What to do:
Edit the material beginning at the line that contains "Select the はじめに" and stopping after the line that contains "tap(113, 405)": change every "dropdown" to "drop-down" and leave everything else as it is. Give back only those lines.

Information provided:

--

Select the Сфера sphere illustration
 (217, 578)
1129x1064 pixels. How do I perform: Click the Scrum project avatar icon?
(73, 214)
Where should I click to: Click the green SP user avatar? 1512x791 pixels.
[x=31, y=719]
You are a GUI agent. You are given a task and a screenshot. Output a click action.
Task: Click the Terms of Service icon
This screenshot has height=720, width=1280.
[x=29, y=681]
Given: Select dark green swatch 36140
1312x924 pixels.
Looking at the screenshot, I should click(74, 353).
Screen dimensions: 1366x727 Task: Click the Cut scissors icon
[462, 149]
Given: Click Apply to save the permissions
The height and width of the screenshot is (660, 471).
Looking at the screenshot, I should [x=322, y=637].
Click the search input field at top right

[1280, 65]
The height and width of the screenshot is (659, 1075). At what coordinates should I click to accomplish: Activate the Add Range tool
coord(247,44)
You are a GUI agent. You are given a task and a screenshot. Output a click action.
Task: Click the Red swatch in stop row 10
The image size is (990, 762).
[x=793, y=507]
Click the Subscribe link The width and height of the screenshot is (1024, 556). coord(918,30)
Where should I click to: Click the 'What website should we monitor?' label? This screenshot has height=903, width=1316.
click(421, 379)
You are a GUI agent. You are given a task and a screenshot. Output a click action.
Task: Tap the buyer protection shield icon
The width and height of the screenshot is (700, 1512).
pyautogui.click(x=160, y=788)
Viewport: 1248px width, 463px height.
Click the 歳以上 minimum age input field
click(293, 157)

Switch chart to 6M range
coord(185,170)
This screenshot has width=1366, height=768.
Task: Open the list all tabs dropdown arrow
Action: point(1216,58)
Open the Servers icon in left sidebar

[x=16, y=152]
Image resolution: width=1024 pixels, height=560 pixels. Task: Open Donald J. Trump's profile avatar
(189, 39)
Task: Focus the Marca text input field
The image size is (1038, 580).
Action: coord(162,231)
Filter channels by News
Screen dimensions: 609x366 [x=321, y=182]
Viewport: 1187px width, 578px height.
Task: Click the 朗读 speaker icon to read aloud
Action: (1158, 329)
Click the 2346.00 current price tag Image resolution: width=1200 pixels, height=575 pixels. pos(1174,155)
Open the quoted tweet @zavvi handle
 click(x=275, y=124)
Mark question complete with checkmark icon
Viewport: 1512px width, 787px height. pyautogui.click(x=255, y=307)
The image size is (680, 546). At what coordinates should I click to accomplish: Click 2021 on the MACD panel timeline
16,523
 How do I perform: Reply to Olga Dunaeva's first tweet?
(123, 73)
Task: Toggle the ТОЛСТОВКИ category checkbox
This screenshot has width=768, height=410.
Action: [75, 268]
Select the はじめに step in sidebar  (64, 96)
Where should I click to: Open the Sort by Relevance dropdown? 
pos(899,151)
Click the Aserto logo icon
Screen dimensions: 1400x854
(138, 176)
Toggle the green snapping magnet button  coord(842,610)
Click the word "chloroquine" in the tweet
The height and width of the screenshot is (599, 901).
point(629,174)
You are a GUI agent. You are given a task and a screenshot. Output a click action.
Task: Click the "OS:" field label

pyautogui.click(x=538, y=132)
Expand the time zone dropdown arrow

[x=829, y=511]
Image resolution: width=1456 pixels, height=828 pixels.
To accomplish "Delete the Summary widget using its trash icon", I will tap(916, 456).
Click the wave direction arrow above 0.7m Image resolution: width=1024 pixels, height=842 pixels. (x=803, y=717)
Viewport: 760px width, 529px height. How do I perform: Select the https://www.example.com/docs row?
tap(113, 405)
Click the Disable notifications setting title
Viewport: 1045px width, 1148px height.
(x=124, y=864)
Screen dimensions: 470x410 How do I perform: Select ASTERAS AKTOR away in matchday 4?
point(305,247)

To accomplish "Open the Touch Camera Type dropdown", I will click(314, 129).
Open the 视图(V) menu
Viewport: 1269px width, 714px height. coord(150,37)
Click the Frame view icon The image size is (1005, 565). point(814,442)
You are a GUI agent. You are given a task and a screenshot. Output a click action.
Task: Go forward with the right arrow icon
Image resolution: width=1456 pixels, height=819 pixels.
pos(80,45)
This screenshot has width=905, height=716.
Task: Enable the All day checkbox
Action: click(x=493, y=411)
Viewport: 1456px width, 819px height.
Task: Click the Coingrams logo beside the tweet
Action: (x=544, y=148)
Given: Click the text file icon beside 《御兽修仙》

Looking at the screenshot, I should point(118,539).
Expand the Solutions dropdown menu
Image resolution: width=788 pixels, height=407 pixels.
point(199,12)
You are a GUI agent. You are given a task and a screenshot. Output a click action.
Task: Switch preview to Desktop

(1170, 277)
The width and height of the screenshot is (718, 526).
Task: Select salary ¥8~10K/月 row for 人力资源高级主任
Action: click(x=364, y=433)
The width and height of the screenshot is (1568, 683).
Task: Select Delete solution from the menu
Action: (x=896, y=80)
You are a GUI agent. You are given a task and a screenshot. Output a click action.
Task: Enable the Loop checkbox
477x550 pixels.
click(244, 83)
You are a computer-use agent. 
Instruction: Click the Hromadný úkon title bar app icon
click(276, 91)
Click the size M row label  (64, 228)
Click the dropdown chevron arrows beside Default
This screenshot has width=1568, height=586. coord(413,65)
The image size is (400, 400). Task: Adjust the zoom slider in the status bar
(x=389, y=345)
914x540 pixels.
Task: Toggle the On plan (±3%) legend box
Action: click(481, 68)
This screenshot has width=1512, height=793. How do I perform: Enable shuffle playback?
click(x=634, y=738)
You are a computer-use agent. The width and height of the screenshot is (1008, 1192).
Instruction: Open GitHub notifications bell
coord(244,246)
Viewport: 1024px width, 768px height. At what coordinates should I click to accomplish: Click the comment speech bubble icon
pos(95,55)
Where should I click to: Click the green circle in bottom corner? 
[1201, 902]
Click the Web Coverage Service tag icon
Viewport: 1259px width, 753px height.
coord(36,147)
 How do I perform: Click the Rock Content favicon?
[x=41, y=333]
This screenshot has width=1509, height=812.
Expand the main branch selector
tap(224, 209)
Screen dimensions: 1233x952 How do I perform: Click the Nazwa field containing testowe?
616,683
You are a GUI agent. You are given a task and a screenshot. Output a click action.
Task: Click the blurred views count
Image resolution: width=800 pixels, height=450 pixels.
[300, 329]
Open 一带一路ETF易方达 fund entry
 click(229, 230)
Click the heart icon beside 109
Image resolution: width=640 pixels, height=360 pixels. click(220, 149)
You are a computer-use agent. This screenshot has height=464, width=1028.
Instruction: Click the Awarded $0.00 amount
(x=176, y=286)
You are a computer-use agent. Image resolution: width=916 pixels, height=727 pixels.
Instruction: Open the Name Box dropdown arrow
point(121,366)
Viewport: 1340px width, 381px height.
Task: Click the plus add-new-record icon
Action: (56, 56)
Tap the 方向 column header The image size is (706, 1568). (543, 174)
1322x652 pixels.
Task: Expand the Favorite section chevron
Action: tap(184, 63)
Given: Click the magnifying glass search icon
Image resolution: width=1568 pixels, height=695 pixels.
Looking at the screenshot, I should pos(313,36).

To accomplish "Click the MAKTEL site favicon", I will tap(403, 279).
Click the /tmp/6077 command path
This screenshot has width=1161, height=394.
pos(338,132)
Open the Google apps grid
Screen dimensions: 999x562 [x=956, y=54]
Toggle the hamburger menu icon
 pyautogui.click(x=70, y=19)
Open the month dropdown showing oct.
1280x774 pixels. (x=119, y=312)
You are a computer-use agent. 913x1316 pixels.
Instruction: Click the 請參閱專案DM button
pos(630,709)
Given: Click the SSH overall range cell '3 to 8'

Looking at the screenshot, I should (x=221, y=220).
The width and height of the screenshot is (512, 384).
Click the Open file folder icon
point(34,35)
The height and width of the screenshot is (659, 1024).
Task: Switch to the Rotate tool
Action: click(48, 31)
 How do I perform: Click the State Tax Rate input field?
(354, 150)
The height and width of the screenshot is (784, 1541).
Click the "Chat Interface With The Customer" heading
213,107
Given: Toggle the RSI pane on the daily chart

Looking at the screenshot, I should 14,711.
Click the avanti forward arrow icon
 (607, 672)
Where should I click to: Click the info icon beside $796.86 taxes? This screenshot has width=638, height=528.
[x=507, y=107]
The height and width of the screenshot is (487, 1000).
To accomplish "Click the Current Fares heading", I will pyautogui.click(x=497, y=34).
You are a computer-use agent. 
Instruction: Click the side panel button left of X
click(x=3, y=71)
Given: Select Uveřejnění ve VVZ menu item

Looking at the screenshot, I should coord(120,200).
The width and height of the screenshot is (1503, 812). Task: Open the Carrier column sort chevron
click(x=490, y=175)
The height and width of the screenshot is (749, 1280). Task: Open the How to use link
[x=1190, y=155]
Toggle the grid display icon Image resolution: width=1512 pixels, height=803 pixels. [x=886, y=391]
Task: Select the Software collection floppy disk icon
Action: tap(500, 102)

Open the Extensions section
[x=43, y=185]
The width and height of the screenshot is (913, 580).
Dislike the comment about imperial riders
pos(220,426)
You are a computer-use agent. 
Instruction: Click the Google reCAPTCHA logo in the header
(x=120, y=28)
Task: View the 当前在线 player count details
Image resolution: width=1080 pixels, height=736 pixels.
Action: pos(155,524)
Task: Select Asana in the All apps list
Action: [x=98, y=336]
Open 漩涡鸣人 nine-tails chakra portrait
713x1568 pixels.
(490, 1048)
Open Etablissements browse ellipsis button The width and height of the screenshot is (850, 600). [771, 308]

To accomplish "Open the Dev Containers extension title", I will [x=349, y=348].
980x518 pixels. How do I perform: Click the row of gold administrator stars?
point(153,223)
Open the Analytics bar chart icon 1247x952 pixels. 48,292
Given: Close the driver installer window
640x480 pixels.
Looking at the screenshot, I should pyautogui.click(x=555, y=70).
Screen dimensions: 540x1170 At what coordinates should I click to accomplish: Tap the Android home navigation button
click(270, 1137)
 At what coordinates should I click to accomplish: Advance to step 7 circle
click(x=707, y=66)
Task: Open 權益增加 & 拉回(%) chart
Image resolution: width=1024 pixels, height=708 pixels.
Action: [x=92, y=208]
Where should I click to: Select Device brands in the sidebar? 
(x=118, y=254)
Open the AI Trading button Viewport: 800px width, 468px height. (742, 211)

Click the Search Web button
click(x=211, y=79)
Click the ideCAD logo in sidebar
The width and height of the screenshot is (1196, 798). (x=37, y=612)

--

Exercise response:
Select the はじめに step in sidebar  (64, 96)
Where should I click to: Open the Sort by Relevance drop-down? 
pos(899,151)
Click the Aserto logo icon
Screen dimensions: 1400x854
(138, 176)
Toggle the green snapping magnet button  coord(842,610)
Click the word "chloroquine" in the tweet
The height and width of the screenshot is (599, 901).
point(629,174)
You are a GUI agent. You are given a task and a screenshot. Output a click action.
Task: Click the "OS:" field label

pyautogui.click(x=538, y=132)
Expand the time zone drop-down arrow

[x=829, y=511]
Image resolution: width=1456 pixels, height=828 pixels.
To accomplish "Delete the Summary widget using its trash icon", I will tap(916, 456).
Click the wave direction arrow above 0.7m Image resolution: width=1024 pixels, height=842 pixels. (x=803, y=717)
Viewport: 760px width, 529px height. How do I perform: Select the https://www.example.com/docs row?
tap(113, 405)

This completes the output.